Certainly, there are things a person can do for you that a journal cannot — bringing in outside resources or pushing you harder than you would work on your own, for instance. But a journal can be used to help you identify core issues, things you really want to have or be in your life, and the steps you’ll need to take to reach those goals. And if you decide you want to work with a professional personal coach at some point, your journal writing work will have laid a strong foundation.

This process is future-oriented. So, rather than writing or reflecting about events in your past, you’ll be writing — for the most part — about the future. How does it work? For the sake of this article, let’s take a simple approach to setting and achieving a single goal.

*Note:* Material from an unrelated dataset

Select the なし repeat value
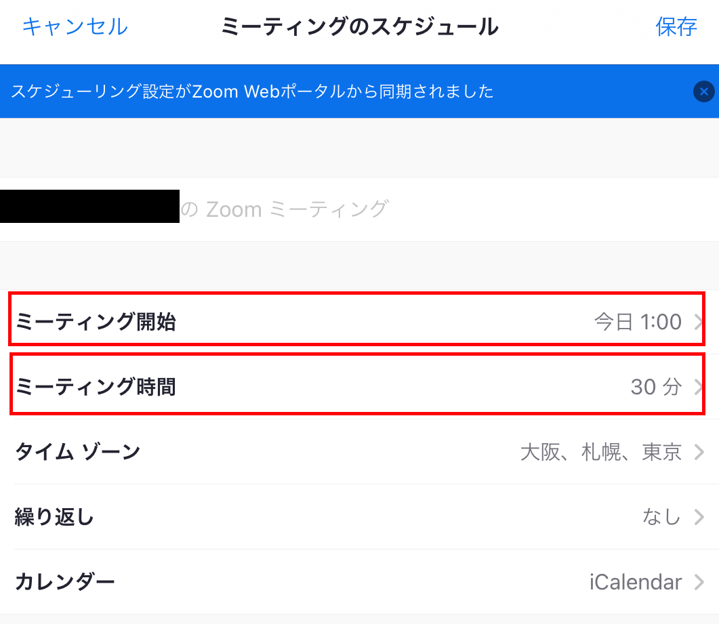719x624 pixels. [661, 517]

  1. Define your goal. A goal is a general statement about what you want to achieve. For example, I want to be more active in my community.
  2. Figure out what you already know and/or have that relates to your goal. In my example, I need to understand what I know about my community and what kind of resources (skills, time, and money) I have to offer. I figure I can spend about two hours a week or so. I can make a list of skills I have to offer, preferably activities that I enjoy. And I’ll write down what I know, if anything, about different organizations in my community.
  3. Brainstorm a list of objectives related to the goal. Objectives are steps or strategies to attain goals, but the trick to stating objectives is that they must be specific and measurable. One step to becoming more active in my community is making a list of community organizations. Another might be to identify those organizations that most attract me. A third might be to visit and/or interview people at these organizations to find out more about how they work and what volunteer opportunities are available. And so on. Once you’ve brainstormed a list of possible objectives, put them in order. Sometimes, you may need to do some research before you know what you need to do and/or in what order. That, then, becomes your first objective.
  4. Next, give yourself completion dates for each objective. In my example, my first objective will be to make a list of ten community organizations, including contact numbers, by one week from today (date). Be as realistic as possible about the dates, while understanding that you can adjust them in the future, if you need to.
  5. Write your dates on your calendar. If there are sub-steps you need to take for an objective, put these on your calendar as well. For example: 1) On (date), look up county agencies on county website; 2) on (date), go to library and find out how to access list of non-profit organizations in town.
  6. Finally, use your journal and your calendar to hold yourself accountable. Hold weekly “sessions” with yourself to write about how you’re doing towards your goal. If you notice resistance to completing tasks you’ve set yourself, write about it, and devise some strategies to help. Maybe you’re trying to push yourself to do things you don’t really want to do but feel you “should” do. Explore this. Above all, be understanding, compassionate, nonjudgmental, yet firm with yourself. This is, after all, what a personal coach would do.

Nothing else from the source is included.